▸ **Exercise directions**: Everything in the listing below should be written out again exactly, except the pictures.

[[ Provided information open ]]

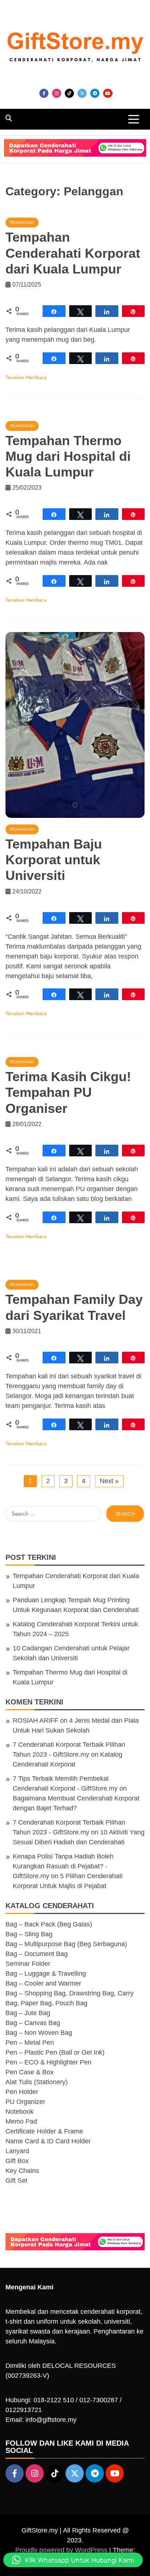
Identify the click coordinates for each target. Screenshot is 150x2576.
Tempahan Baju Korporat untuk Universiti (53, 860)
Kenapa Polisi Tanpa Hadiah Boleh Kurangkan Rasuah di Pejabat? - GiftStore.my (63, 1866)
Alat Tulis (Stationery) (36, 2082)
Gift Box (17, 2160)
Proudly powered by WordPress (62, 2550)
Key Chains (22, 2170)
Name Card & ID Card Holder (48, 2141)
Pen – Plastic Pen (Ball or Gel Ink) (54, 2052)
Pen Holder (21, 2091)
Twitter (82, 93)
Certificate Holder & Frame (44, 2131)
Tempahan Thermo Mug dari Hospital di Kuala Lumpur (68, 456)
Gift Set (16, 2180)
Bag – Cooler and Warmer (43, 1983)
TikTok (69, 93)
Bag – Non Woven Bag (38, 2032)
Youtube (107, 93)
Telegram (94, 93)
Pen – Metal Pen (29, 2042)
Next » (109, 1481)
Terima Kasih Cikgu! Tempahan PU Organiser (68, 1092)
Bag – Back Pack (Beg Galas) (48, 1924)
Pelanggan (22, 222)
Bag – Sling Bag (28, 1934)
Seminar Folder (27, 1963)
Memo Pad (21, 2121)
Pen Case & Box (29, 2072)
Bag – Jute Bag (27, 2013)
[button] (73, 2560)
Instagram (56, 93)
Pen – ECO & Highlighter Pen (48, 2062)
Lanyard (17, 2151)
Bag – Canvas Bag (32, 2022)
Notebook (19, 2111)
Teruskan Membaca (26, 377)
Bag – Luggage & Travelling (45, 1973)
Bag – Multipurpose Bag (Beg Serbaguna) (66, 1944)
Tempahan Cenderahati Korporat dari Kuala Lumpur (72, 253)
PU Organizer (25, 2101)
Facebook (43, 93)
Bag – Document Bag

[[ Provided information closed ]]

▸ **Answer box**:
Identify the click coordinates for each target. Screenshot is 150x2576.
Tempahan Baju Korporat untuk Universiti (53, 860)
Kenapa Polisi Tanpa Hadiah Boleh Kurangkan Rasuah di Pejabat? - GiftStore.my (63, 1866)
Alat Tulis (Stationery) (36, 2082)
Gift Box (17, 2160)
Proudly powered by WordPress (62, 2550)
Key Chains (22, 2170)
Name Card & ID Card Holder (48, 2141)
Pen – Plastic Pen (Ball or Gel Ink) (54, 2052)
Pen Holder (21, 2091)
Twitter (82, 93)
Certificate Holder & Frame (44, 2131)
Tempahan Thermo Mug dari Hospital di Kuala Lumpur (68, 456)
Gift Set (16, 2180)
Bag – Cooler and Warmer (43, 1983)
TikTok (69, 93)
Bag – Non Woven Bag (38, 2032)
Youtube (107, 93)
Telegram (94, 93)
Pen – Metal Pen (29, 2042)
Next » (109, 1481)
Terima Kasih Cikgu! Tempahan PU Organiser (68, 1092)
Bag – Back Pack (Beg Galas) (48, 1924)
Pelanggan (22, 222)
Bag – Sling Bag (28, 1934)
Seminar Folder (27, 1963)
Memo Pad (21, 2121)
Pen Case & Box (29, 2072)
Bag – Jute Bag (27, 2013)
[button] (73, 2560)
Instagram (56, 93)
Pen – ECO & Highlighter Pen (48, 2062)
Lanyard (17, 2151)
Bag – Canvas Bag (32, 2022)
Notebook (19, 2111)
Teruskan Membaca (26, 377)
Bag – Luggage & Travelling (45, 1973)
Bag – Multipurpose Bag (Beg Serbaguna) (66, 1944)
Tempahan Cenderahati Korporat dari Kuala Lumpur (72, 253)
PU Organizer (25, 2101)
Facebook (43, 93)
Bag – Document Bag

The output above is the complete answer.